Un mes atrás, la avanzada del Ejército ocupante había detectado el refugio principal del grupo de la resistencia. Había sido una casualidad, motivada por la urgencia de los soldados de la avanzadilla invasora de buscar refugio ante un diluvio. Temerosos de caer en una trampa tendida por el grupo de Ledesma, los soldados se replegaron a una zona selvática donde nunca habían detectado actividad de resistencia. Ahí mismo, precisamente ahí, tropezaron con los depósitos de alimentos secos y de pólvora que había acondicionado Ledesma con tanto cuidado.

Ahora Soledad comprendía que estaban totalmente a la intemperie. Quizás veía más claro que los demás. Ella no se nutría tanto del odio que alimentaba a Ledesma, que alimentaba a otros hombres y aún a algunas mujeres; ella cultivaba el odio con cuidado, impidiendo que la cegara; y posiblemente por eso percibía mejor que los demás el deterioro de salud de los niños y los ancianos.

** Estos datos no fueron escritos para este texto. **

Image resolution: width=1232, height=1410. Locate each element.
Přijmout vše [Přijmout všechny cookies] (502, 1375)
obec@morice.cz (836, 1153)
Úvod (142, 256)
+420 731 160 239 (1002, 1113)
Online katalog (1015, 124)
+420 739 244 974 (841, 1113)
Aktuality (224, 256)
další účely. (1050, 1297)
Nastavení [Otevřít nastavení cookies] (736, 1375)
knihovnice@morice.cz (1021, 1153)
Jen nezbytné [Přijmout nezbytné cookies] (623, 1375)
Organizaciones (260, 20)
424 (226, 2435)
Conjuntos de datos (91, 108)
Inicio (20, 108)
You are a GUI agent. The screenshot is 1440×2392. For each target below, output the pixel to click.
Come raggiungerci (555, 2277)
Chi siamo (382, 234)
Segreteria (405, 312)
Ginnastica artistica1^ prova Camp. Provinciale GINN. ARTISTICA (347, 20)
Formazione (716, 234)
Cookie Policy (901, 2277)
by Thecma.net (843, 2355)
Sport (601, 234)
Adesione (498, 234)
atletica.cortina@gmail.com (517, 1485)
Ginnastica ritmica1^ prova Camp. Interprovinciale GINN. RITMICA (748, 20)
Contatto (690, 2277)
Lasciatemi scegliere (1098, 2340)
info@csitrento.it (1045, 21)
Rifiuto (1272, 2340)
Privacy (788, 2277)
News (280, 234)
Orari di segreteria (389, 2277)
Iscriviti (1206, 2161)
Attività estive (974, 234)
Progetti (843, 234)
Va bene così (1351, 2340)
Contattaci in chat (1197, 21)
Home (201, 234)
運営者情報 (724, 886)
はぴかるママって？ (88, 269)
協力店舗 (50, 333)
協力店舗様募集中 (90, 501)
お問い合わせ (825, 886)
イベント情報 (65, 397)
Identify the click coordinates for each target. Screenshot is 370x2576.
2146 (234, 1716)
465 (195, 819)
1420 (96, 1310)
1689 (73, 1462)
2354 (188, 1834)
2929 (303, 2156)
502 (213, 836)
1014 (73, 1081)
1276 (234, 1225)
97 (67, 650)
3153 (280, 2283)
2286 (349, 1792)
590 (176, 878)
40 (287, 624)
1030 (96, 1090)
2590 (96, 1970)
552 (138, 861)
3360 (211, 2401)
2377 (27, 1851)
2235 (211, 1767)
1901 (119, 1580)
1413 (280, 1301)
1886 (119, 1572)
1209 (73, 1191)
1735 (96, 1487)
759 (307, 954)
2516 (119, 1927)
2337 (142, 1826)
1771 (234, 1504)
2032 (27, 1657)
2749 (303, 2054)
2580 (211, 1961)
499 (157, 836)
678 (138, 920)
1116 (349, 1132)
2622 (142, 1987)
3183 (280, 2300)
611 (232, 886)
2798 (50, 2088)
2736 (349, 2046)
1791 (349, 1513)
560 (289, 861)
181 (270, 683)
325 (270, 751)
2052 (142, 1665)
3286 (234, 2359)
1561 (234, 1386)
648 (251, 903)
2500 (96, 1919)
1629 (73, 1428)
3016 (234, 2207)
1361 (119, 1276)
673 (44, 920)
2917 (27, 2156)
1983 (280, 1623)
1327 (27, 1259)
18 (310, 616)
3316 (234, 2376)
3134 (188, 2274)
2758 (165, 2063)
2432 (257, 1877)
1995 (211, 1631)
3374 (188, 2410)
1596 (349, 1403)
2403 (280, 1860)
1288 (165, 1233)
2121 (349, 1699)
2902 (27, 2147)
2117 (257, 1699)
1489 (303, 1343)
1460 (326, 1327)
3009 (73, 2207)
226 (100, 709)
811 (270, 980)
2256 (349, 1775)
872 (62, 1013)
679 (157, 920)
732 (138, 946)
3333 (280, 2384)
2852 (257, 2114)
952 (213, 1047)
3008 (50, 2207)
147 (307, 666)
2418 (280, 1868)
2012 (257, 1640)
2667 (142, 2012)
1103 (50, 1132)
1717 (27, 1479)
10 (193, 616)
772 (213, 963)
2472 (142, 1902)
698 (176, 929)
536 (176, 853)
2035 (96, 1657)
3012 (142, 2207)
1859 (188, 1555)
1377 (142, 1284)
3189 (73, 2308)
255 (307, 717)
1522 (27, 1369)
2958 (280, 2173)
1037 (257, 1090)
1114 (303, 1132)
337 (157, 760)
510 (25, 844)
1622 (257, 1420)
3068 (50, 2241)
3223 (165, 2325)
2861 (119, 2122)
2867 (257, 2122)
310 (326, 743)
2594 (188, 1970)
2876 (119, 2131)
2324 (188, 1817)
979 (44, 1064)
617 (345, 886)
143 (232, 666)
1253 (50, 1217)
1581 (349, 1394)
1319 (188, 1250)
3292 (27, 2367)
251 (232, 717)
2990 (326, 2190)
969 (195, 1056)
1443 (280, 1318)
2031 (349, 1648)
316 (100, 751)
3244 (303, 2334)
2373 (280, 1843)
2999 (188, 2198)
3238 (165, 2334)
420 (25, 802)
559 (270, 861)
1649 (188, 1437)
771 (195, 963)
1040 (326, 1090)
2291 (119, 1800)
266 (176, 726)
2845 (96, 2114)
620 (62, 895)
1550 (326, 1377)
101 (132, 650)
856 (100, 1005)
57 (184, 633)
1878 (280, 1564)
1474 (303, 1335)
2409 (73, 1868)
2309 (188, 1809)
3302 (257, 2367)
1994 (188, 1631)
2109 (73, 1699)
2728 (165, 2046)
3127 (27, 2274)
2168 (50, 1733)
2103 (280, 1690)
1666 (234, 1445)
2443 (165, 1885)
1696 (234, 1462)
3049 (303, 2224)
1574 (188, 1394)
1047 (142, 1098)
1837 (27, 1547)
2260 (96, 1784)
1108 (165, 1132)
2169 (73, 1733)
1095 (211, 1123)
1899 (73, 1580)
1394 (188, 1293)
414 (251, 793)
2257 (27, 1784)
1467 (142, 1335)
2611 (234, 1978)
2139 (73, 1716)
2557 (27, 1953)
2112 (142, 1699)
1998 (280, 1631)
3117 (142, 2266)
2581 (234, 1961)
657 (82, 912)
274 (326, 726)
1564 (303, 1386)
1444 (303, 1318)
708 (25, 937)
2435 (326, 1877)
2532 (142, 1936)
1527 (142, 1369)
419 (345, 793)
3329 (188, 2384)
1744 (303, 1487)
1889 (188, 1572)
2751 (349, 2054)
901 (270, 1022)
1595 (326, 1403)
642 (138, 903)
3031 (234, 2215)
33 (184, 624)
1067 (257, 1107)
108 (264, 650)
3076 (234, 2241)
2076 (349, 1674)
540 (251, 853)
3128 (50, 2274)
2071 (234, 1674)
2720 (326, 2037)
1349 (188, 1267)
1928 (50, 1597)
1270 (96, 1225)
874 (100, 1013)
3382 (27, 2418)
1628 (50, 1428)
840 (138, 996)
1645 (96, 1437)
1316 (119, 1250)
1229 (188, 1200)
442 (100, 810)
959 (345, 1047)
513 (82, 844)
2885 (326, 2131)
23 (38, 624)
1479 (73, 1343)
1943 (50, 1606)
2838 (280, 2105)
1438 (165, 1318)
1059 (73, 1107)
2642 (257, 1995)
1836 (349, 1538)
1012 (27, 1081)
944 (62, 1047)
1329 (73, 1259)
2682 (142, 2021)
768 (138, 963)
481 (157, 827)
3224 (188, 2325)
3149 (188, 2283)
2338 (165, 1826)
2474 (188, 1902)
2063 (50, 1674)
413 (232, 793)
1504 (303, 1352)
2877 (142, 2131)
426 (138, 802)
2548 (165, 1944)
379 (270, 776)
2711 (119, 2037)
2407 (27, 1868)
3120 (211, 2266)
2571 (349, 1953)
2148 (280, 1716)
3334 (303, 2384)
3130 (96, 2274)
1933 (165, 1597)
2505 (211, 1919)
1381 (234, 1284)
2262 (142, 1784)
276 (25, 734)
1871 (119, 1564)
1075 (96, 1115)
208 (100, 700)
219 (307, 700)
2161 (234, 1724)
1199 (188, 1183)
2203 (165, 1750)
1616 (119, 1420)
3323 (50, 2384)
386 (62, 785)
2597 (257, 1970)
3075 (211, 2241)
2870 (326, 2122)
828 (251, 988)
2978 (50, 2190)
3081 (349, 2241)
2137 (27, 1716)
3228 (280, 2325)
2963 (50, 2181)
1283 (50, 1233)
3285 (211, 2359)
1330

La «Helípa Quíno» apenas se arrastraba, pero seguía compartiendo en secreto su ración con los niños más hambrientos, que la seguían codiciosos.

Soledad encaró finalmente al comandante:

—No podemos seguir así, Cheledesmita.

—Ya sé, Soledad. Pero si nos abrimos paso por el río corremos el peligro de caer en una trampa.

—Sólo por el río romperemos el cerco.

—Nos deben estar esperando. La guerra es así. El Padre Monterroso, cuando nos hablaba de Napoleón, decía que el secreto de su éxito militar consistía en suponer siempre que el general enemigo era al menos tan inteligente como él. Entonces, antes de cada batalla, se preguntaba: «Si yo fuera él, ¿qué haría?» Bueno, si yo fuera oficial de Mitre, como hace un mes que nos detectaron, esperaría pacientemente emboscado en el río. Sabe que no tenemos otra salida.

—No tenemos. Estamos en luna menguante, mañana lo intentaremos. Hoy voy a rezar.

—Andá, mujer bruja. Pero no creas que tus rezos y conjuras son más importantes que los fusiles. Eso era antes, cuando los espíritus de la tierra eran poderosos. Hoy nos van abandonando.

—No es así, cambá tonto, vyro tujá. Los espíritus están más sordos porque hacemos demasiado ruido. Me voy con la Helípa Quino. Vamos a rezar juntas al monte.

Las dos ancianas se alejaron hacia un pequeño claro. Una delgada uña de luna asomaba entre las nubes. Felipa Aquino llevaba la mbaraká emplumada del ritual y la caña hueca que golpearía rítmicamente contra el piso en horas de canto monótono. ¿De dónde sacaba tanta energía? La sombras de antepasados de labio perforado y tembetá se le fueron acercando en luciérnagas y escarabajos.

Soledad elevó sus brazos y se concentró. Después pasó su mano por sus senos fláccidos, desnudos debajo de los harapos. Se palpó las costras de las viejas heridas, los costurones de la explosión de aquella batalla de otro tiempo y otro mundo, cuando Lucio la salvó con sus encantamientos de una muerte segura.